[TO BE DONE]: Transcribe the lines below word for word, starting with the first line and ending with the line that contains "center [1064, 17].".

**********

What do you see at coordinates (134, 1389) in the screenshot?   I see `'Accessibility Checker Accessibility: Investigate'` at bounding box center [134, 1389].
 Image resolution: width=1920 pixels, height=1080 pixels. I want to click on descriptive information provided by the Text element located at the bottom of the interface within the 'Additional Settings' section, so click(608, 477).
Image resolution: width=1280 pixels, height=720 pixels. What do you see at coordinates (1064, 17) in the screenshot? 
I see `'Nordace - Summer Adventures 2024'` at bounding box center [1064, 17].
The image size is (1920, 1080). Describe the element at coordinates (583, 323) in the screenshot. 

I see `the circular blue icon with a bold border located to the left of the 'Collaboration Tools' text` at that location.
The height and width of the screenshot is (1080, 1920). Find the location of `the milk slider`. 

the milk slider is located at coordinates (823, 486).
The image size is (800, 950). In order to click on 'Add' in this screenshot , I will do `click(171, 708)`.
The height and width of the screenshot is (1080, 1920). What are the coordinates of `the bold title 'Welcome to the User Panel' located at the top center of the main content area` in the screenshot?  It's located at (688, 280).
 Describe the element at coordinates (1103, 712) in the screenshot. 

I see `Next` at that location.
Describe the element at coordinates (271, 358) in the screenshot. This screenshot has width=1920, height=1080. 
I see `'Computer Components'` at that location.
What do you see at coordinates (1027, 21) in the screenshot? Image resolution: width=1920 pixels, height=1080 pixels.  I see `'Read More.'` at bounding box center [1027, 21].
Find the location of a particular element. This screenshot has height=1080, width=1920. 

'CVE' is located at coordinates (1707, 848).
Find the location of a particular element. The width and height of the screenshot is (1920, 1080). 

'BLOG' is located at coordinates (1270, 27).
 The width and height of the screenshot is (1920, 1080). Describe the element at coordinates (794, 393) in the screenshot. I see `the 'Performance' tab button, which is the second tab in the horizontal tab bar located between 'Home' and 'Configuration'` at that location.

**********

[WRITTEN RESPONSE]:
What do you see at coordinates (134, 1389) in the screenshot?   I see `'Accessibility Checker Accessibility: Investigate'` at bounding box center [134, 1389].
 Image resolution: width=1920 pixels, height=1080 pixels. I want to click on descriptive information provided by the Text element located at the bottom of the interface within the 'Additional Settings' section, so click(608, 477).
Image resolution: width=1280 pixels, height=720 pixels. What do you see at coordinates (1064, 17) in the screenshot? 
I see `'Nordace - Summer Adventures 2024'` at bounding box center [1064, 17].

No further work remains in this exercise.